As Kyle Korver stepped to the free throw line with 16.9 seconds left in the fourth quarter, Philips Arena was the loudest it had been that night. It was almost surreal. Korver was being booed at the line by fans in his own city, in a game against a Western Conference team from across the country barely hanging on to the number 8 seed in the playoffs.

“I just hear noise, good or bad” he said. “In my mind, they were cheering for us.”

It would seem unconscionable for a shooter stepping to the line in his home building to get that kind of treatment with the game on the line, but that’s how it happened.

“I’m used to it,” said guard Devin Harris who got the start for the injured Jeff Teague. “It’s funny actually, it’s not just the Lakers, it’s different teams with winning records. We just look at it as a challenge and we’re happy to get a win for our fans.”

The crowd at Philips Arena on Wednesday night was only about 30 percent Hawks fans, based on ocular estimates, but for most of the evening they made the most noise. With the Lakers down by as many as 14 points in the third quarter, the sea of purple and gold had little to cheer about.

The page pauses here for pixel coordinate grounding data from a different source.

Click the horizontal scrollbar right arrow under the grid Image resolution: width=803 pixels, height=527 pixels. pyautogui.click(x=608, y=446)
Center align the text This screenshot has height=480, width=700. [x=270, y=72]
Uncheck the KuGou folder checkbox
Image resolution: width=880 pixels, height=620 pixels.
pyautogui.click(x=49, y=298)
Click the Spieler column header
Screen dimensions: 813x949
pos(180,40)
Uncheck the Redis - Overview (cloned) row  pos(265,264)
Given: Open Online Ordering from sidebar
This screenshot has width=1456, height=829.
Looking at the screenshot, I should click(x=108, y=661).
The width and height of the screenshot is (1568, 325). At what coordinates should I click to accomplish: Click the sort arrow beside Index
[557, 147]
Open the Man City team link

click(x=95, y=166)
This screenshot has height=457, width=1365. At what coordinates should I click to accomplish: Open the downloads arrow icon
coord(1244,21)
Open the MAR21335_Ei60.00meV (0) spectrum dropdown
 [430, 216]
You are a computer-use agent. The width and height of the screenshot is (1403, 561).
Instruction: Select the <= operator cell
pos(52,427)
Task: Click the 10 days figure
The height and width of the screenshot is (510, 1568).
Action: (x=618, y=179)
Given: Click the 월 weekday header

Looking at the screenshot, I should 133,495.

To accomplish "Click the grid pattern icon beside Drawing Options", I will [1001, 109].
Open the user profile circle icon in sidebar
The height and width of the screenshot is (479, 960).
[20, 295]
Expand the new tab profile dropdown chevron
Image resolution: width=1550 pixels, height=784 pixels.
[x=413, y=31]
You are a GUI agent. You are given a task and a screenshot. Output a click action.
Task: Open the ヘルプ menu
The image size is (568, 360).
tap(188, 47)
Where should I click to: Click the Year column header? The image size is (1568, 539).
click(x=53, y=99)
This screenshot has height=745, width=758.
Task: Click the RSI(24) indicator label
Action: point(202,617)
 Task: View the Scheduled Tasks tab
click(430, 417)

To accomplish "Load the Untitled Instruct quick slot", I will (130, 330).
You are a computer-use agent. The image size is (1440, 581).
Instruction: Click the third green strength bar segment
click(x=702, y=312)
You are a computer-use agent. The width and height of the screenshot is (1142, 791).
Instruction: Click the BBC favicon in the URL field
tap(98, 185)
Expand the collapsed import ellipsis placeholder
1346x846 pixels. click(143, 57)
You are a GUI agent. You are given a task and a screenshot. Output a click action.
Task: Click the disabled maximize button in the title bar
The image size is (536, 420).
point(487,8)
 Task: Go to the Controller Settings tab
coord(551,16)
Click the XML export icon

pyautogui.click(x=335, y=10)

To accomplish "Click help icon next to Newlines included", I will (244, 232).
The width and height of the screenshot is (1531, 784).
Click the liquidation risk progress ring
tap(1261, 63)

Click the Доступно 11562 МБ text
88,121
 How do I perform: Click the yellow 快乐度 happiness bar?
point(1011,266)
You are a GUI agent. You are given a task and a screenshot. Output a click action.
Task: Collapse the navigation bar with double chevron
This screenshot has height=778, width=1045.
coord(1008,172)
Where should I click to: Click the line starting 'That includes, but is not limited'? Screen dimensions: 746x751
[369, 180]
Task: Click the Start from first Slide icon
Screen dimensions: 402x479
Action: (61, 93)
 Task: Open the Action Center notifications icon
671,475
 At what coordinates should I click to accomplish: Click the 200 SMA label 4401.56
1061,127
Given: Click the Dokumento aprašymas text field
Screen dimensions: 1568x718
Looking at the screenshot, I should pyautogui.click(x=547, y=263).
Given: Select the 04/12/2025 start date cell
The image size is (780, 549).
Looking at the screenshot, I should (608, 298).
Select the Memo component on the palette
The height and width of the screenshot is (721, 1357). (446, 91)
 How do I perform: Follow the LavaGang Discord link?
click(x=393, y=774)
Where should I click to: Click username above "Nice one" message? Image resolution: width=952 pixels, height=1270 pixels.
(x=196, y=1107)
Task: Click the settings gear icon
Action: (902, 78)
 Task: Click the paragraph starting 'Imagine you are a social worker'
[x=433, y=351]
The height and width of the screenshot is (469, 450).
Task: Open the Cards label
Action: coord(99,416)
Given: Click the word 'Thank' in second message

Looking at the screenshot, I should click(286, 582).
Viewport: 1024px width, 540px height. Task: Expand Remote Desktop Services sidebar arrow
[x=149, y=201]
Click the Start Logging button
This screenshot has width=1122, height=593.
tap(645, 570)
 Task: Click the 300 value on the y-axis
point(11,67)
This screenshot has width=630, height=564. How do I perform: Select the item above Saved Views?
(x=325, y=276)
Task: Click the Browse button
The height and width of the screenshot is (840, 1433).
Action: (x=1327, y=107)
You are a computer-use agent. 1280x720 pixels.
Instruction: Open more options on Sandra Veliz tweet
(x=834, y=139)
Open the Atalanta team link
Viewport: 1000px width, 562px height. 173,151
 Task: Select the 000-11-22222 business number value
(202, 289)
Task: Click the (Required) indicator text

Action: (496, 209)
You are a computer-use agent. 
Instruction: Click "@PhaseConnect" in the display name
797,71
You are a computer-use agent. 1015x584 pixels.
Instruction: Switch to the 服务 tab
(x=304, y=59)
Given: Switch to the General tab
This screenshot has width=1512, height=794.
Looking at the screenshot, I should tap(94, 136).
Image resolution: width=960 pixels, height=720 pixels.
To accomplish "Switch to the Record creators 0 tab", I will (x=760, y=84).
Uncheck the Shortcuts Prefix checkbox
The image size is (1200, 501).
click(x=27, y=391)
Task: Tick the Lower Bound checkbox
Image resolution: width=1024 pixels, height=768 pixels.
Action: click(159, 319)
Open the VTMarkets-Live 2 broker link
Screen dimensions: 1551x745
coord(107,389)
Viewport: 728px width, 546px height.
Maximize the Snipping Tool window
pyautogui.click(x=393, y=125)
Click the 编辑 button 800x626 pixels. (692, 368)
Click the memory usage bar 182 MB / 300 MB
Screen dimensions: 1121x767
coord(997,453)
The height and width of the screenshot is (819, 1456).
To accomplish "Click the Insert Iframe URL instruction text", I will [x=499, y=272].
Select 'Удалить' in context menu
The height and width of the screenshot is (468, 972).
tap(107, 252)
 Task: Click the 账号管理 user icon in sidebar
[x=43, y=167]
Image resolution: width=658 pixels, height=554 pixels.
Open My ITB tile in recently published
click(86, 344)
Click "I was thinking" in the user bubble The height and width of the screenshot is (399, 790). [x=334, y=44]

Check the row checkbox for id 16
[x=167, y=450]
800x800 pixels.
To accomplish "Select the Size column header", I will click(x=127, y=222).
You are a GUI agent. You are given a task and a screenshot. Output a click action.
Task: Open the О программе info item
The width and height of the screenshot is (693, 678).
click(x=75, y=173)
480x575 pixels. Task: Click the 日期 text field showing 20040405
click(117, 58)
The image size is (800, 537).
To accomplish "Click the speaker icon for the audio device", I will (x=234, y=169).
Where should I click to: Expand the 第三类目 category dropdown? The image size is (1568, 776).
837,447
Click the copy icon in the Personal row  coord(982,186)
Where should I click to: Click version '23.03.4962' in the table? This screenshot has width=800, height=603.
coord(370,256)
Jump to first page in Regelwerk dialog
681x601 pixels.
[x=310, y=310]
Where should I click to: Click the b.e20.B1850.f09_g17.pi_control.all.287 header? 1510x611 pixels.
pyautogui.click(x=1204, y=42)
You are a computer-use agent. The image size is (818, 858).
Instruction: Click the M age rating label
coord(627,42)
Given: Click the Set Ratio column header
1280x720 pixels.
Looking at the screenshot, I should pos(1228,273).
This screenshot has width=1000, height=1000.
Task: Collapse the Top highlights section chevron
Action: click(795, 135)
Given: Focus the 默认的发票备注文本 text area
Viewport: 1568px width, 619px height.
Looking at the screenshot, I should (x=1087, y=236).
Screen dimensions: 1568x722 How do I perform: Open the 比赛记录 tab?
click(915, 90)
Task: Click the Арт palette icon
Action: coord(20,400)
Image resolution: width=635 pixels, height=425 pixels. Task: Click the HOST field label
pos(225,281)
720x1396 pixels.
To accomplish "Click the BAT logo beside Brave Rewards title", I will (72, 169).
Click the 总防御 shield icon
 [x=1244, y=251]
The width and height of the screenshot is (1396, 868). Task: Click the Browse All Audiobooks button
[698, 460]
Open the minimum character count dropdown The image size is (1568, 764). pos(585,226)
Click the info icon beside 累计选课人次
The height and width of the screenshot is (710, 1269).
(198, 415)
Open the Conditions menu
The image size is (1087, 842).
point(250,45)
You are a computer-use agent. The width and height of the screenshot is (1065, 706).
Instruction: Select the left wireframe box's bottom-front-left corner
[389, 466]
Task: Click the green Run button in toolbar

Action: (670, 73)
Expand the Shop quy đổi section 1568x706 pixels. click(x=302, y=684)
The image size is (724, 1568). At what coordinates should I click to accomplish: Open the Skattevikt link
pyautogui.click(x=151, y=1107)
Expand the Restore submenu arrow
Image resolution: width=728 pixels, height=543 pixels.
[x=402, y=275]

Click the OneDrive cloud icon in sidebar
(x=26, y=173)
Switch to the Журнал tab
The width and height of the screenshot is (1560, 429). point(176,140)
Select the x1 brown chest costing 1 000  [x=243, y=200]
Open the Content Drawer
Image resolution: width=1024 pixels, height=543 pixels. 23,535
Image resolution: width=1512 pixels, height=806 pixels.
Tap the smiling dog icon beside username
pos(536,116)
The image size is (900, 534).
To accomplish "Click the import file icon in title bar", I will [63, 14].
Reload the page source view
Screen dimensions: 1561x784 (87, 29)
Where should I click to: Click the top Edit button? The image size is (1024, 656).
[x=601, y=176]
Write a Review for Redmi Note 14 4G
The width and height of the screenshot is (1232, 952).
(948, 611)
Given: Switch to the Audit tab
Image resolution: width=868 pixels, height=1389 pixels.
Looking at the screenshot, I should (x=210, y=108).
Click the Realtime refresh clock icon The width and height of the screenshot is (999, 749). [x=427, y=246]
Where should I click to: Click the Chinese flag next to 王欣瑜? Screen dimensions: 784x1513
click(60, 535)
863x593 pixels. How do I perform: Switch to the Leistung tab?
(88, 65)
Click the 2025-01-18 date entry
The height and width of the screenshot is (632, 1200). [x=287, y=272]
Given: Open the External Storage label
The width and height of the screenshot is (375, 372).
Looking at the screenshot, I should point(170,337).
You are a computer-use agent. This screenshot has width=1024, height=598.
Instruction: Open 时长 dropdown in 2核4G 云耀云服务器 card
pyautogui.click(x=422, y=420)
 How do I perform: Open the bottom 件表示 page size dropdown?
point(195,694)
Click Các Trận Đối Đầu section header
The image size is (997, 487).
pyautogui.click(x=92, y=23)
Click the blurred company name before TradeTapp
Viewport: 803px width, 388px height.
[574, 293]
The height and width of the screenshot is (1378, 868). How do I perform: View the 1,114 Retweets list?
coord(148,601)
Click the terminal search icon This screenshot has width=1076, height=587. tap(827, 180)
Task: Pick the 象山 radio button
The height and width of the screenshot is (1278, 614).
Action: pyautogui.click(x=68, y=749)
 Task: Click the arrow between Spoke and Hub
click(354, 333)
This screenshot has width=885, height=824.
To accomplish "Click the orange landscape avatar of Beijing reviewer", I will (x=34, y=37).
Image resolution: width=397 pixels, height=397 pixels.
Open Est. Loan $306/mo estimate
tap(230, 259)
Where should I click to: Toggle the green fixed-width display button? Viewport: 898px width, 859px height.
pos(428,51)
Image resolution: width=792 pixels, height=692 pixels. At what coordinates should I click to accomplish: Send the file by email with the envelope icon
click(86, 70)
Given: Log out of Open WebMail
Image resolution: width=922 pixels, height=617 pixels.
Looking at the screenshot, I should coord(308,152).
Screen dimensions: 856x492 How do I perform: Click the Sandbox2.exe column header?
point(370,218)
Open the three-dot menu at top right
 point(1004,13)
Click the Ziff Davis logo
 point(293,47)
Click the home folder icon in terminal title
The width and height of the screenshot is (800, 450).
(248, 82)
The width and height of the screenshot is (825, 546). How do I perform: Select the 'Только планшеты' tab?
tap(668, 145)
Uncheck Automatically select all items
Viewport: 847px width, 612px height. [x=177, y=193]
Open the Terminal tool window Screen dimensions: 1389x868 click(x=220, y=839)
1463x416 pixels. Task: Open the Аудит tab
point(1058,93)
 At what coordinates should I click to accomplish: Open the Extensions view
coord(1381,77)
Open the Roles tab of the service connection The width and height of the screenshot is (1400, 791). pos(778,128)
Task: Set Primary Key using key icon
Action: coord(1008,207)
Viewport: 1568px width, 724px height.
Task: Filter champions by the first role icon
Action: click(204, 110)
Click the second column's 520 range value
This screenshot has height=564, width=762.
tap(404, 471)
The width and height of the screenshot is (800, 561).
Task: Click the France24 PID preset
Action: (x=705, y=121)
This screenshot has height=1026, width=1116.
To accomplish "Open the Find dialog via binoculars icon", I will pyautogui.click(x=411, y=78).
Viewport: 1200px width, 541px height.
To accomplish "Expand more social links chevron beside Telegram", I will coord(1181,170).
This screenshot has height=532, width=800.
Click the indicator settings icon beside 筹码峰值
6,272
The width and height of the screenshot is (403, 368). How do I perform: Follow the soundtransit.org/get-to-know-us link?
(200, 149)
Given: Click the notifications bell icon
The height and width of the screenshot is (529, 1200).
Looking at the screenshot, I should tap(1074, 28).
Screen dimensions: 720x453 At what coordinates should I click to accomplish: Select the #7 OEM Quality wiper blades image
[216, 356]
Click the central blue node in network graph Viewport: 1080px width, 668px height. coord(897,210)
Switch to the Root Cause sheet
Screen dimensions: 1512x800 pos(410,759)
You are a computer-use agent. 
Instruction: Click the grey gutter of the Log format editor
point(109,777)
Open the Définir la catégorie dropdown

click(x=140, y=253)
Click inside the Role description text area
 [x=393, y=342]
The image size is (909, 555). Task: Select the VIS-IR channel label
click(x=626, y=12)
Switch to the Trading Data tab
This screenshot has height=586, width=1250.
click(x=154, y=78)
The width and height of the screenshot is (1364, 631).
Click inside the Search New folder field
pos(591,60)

But with 10:38 left on the clock, Lakers guard Kobe Bryant went on a spectacular tear to bring the team back, scoring 20 points in a little over seven minutes.

From there, the lead went back and forth, with the teams exchanging momentum after seemingly every timeout. The Lakers led by as many as four, while the Hawks were able to pad their advantage by five after Harris went on a scoring spree of his own.

In the absence of Josh Smith, Jeff Teague, Zaza Pachulia, Lou Williams and DeShawn Stevenson, guys like Shelvin Mack, Johann Petro and John Jenkins were forced to step in and they came up big. Jenkins scored 12 points and shot 50 percent from three-point range, while Mack handled duties at the point guard for stretches, playing 14 minutes and scoring seven points. Petro started the game at center and defended Lakers’ All Star Dwight Howard all night, equaling his point total (10) and nabbing a double-double with 11 rebounds.

The breakout star of the night for the Hawks, though, was Al Horford, who, despite a modest scoring night (14 points, 14 rebounds), led the team emotionally on offense and defense.

“I thought Al set the tone for the game, he really did,” said Hawks coach Larry Drew.

Horford threw down a series of big dunks early in the first quarter to get the Hawks’ momentum rolling, including a one-handed an alley oop jam that brought the crowd, dressed in red and purple alike, to its feet.

Unfortunately the standout team effort from the Hawks was taken like pearls to swine.

Certainly, the team has been more than an occasional disappointment this season and in seasons past, but the guys that were on the floor Wednesday night deserved better than what they got from their hometown crowd.

“[The team] just went out there and handled our business,” Horford said of responding to a hostile home crowd, “and our fans got behind us.”

The players are thankful to those fans. More than most people realize.